Неплохо бы вспомнить, что при оценке репортажей, которые передаются журналистами компании "Би Би Си" очень важным критерием оценки качества является то, что обозначается словечком "импартмент", т. е. невовлеченностью, беспристрастностью журналиста.

Сегодняшний зритель, сидя на своем диване, видит в телевизоре внутренности, выпущенные из живота реального человека где-то в "горячей точке". А через 10-15 минут, поставив кассету на свой видеомагнитофон, видит те же сцены в игровом фильме "Гладиатор" или "Жанна д'Арк". А он все так же сидит на своем диване, и все так же жует чипсы. В первом случае, он прекрасно логически понимает, что это была информационная программа, т. е. чистая правда жизни, а во втором случае - лишь результат талантливой игры воображения, но эмоционально и нравственно он воспринимает это совершенно одинаково. Одинаково на подсознательном уровне, и вот это самое страшное.

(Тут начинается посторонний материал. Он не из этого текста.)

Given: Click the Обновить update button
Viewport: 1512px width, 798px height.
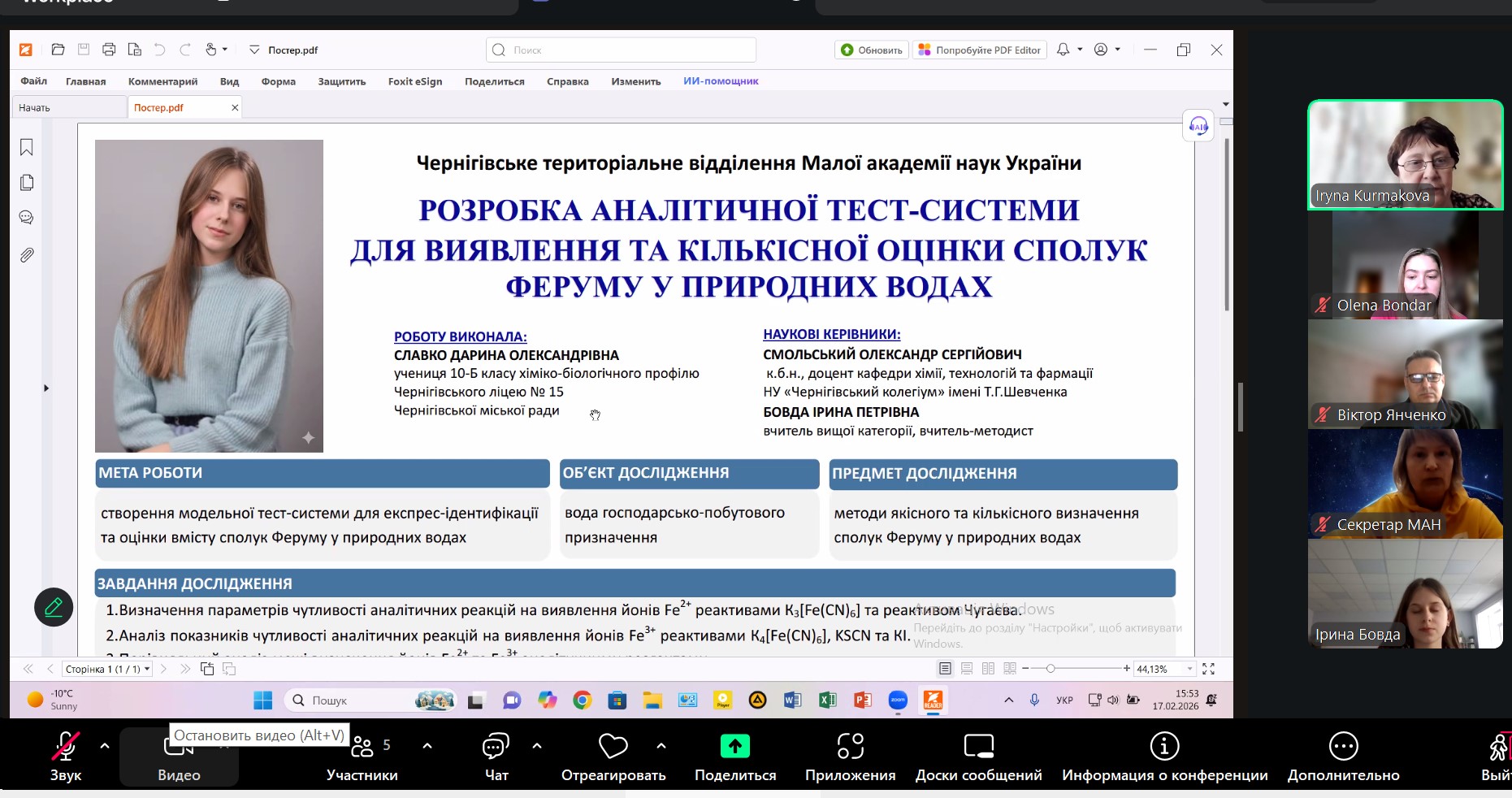Looking at the screenshot, I should coord(872,50).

Нам говорят, что нет никакой проблемы. Если вам что-то не нравится, переключите канал и появится что-то другое, например, какая-нибудь развлекательная программа. Но вся беда в том, что на подсознательном уровне зритель воспитывается таким образом, что если и в жизни, в реальности он встретится с чем-то таким, что ему не нравится, что его возмущает, то он не должен делать из этого проблемы, надо просто отвернуться и пройти мимо, примерно так, как переключить канал телевизора. Зритель перестает ощущать разницу между душевной черствостью и, так называемой, "политкорректностью". Вот в этом и заключается как бы оборотная сторона силы воздействия зрительных образов. Что же такое телевизор? Окно в мир или некая заглушка перед глазами зрителя? Это просто техническое средство, которое сами люди могут использовать по-разному.

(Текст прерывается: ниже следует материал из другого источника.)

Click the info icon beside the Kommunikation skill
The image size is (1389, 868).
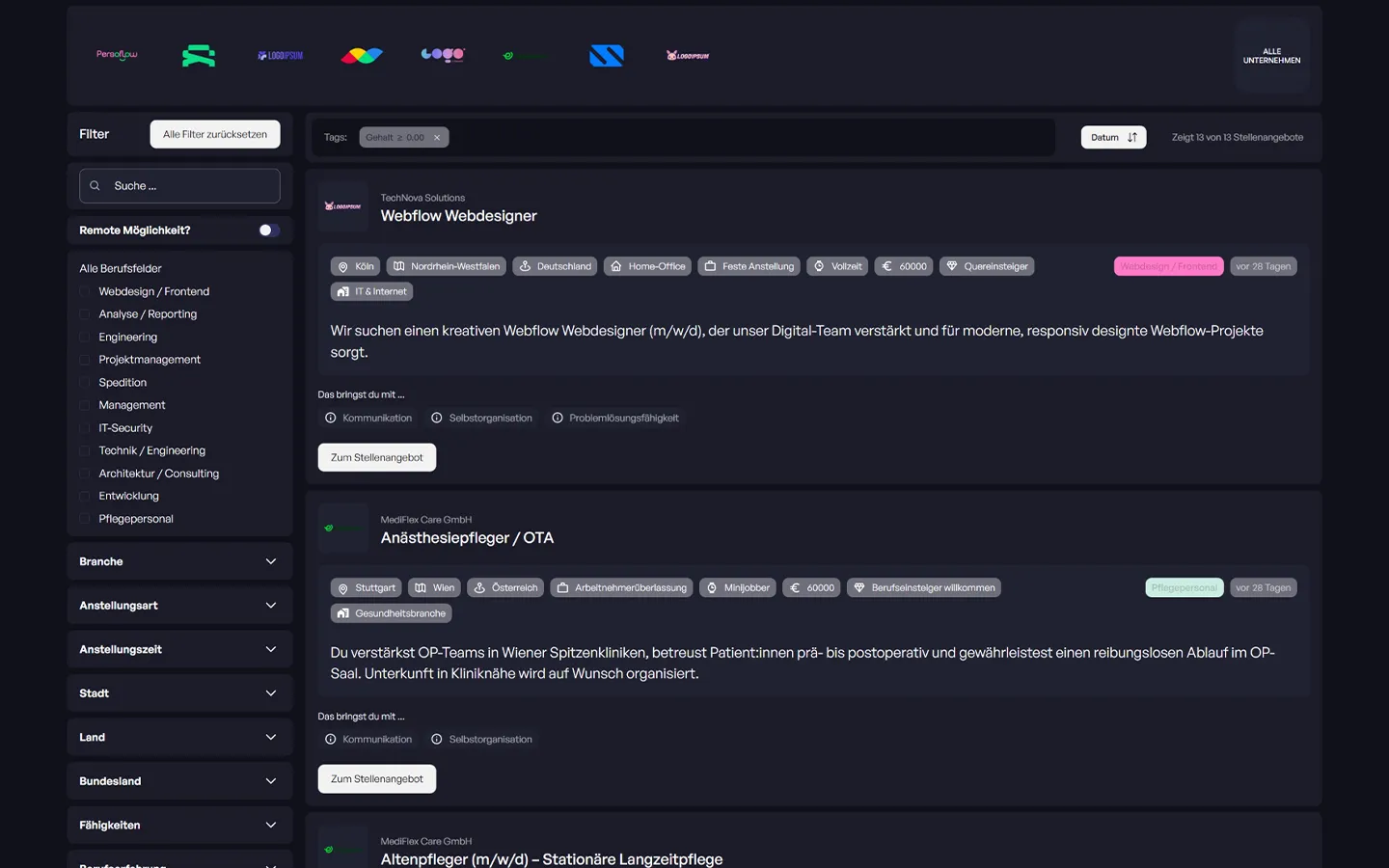point(329,418)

Оглядываясь на историю человечества, некоторые ученые приходят к выводу, что многие исчезнувшие цивилизации, достигшие высокого технологического уровня, не обладали при этом достаточно высоким нравственным потенциалом. Технический уровень цивилизации и его культурно-нравственная самооценка должны находиться в постоянном соответствии друг с другом, а непомерное развитие одного качества в ущерб другому приводит к неустойчивости всей системы.

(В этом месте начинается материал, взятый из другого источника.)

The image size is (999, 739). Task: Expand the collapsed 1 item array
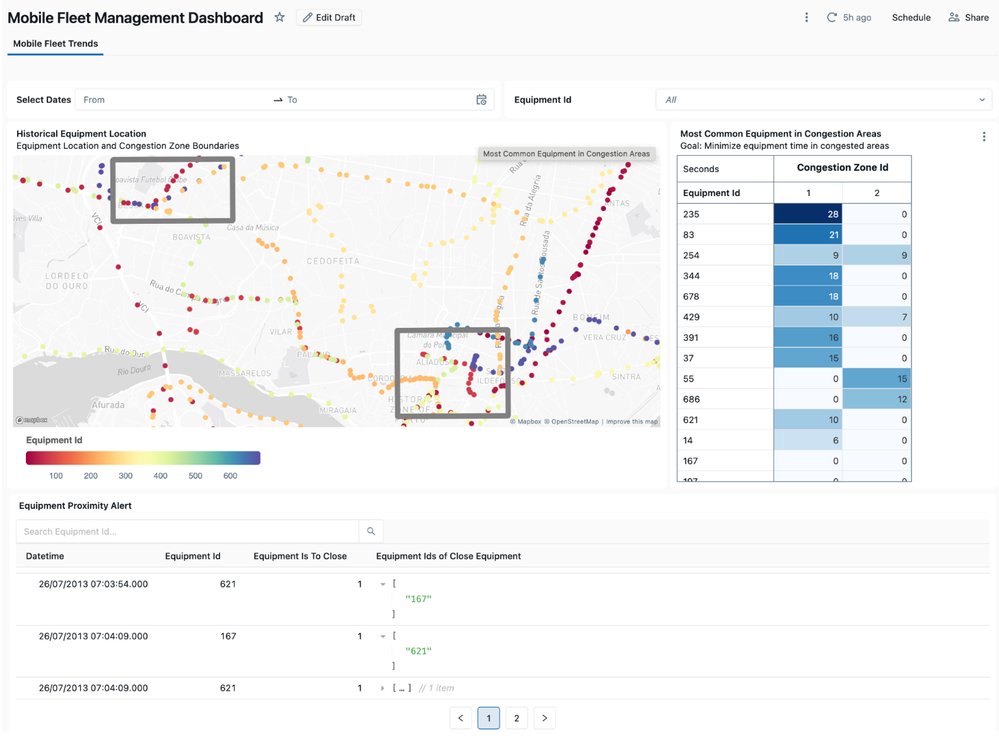click(383, 688)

В начале прошлого века известный физик Нильс Бор сформулировал свой фундаментальный принцип дополнительности, который затем лег в основу многих теорий космогонии и квантовой физики. В молодости Нильс Бор интересовался и психологией, поэтому, применительно к психологии восприятия, он этот принцип сформулировал таким образом: "Как только мы начинаем анализировать свои ощущения, то мы в тот же момент перестаем их испытывать". Это очень верно по отношению к отдельному индивидууму, но возможно, что этот универсальный принцип применим и к целым историческим эпохам. И тогда станет понятным, почему современная, высоко технически развитая, глобальная цивилизация так быстро деградирует в духовном отношении, игнорируя многие культурно-нравственные ценности, которые прежде казались необходимыми. Я, как бывший шестидесятник, очень хорошо помню споры между так называемыми "физиками" и "лириками". Тогда споры эти ни к чему не привели, но сегодня я хорошо понимаю, что они, в сущности, были предчувствием нынешнего состояния. Они его, по существу, готовили, сами того не подозревая.